• [Supplied data]

--- START ---

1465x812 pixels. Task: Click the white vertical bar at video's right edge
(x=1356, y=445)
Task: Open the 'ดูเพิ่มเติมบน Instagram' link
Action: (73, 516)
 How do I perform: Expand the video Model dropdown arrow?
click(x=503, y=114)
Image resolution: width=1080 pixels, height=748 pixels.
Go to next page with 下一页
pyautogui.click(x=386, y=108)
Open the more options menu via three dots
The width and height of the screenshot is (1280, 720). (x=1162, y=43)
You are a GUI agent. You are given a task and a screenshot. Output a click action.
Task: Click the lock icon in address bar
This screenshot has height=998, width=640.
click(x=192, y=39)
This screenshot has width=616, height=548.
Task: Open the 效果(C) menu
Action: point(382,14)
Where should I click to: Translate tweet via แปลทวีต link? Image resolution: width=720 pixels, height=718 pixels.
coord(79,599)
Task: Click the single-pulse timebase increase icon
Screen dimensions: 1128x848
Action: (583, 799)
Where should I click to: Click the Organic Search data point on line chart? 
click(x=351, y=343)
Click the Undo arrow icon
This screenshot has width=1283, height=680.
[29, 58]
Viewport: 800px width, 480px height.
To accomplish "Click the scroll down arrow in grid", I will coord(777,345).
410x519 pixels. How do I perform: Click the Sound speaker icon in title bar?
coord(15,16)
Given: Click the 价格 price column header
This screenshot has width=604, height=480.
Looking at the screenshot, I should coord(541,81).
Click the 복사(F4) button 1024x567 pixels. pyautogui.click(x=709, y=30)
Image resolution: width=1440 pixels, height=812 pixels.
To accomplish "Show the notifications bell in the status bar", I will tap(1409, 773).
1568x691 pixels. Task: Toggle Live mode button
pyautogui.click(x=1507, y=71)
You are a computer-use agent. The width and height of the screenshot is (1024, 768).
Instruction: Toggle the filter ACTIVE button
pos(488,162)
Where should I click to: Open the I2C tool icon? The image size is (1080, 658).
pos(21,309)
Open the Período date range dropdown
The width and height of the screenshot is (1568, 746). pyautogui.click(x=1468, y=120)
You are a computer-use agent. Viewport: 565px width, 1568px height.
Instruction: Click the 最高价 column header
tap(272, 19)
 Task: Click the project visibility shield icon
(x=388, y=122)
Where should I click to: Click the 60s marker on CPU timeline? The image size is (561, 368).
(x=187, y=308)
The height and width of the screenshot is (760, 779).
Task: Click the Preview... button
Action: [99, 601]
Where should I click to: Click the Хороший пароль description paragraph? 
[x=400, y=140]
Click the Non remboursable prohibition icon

--- END ---

• [Exercise]
Every line of the material needs to be returned exactly.

• [Completed exercise]
1465x812 pixels. Task: Click the white vertical bar at video's right edge
(x=1356, y=445)
Task: Open the 'ดูเพิ่มเติมบน Instagram' link
Action: (73, 516)
 How do I perform: Expand the video Model dropdown arrow?
click(x=503, y=114)
Image resolution: width=1080 pixels, height=748 pixels.
Go to next page with 下一页
pyautogui.click(x=386, y=108)
Open the more options menu via three dots
The width and height of the screenshot is (1280, 720). (x=1162, y=43)
You are a GUI agent. You are given a task and a screenshot. Output a click action.
Task: Click the lock icon in address bar
This screenshot has height=998, width=640.
click(x=192, y=39)
This screenshot has width=616, height=548.
Task: Open the 效果(C) menu
Action: point(382,14)
Where should I click to: Translate tweet via แปลทวีต link? Image resolution: width=720 pixels, height=718 pixels.
coord(79,599)
Task: Click the single-pulse timebase increase icon
Screen dimensions: 1128x848
Action: (583, 799)
Where should I click to: Click the Organic Search data point on line chart? 
click(x=351, y=343)
Click the Undo arrow icon
This screenshot has width=1283, height=680.
[29, 58]
Viewport: 800px width, 480px height.
To accomplish "Click the scroll down arrow in grid", I will coord(777,345).
410x519 pixels. How do I perform: Click the Sound speaker icon in title bar?
coord(15,16)
Given: Click the 价格 price column header
This screenshot has width=604, height=480.
Looking at the screenshot, I should coord(541,81).
Click the 복사(F4) button 1024x567 pixels. pyautogui.click(x=709, y=30)
Image resolution: width=1440 pixels, height=812 pixels.
To accomplish "Show the notifications bell in the status bar", I will tap(1409, 773).
1568x691 pixels. Task: Toggle Live mode button
pyautogui.click(x=1507, y=71)
You are a computer-use agent. The width and height of the screenshot is (1024, 768).
Instruction: Toggle the filter ACTIVE button
pos(488,162)
Where should I click to: Open the I2C tool icon? The image size is (1080, 658).
pos(21,309)
Open the Período date range dropdown
The width and height of the screenshot is (1568, 746). pyautogui.click(x=1468, y=120)
You are a computer-use agent. Viewport: 565px width, 1568px height.
Instruction: Click the 最高价 column header
tap(272, 19)
 Task: Click the project visibility shield icon
(x=388, y=122)
Where should I click to: Click the 60s marker on CPU timeline? The image size is (561, 368).
(x=187, y=308)
The height and width of the screenshot is (760, 779).
Task: Click the Preview... button
Action: [99, 601]
Where should I click to: Click the Хороший пароль description paragraph? 
[x=400, y=140]
Click the Non remboursable prohibition icon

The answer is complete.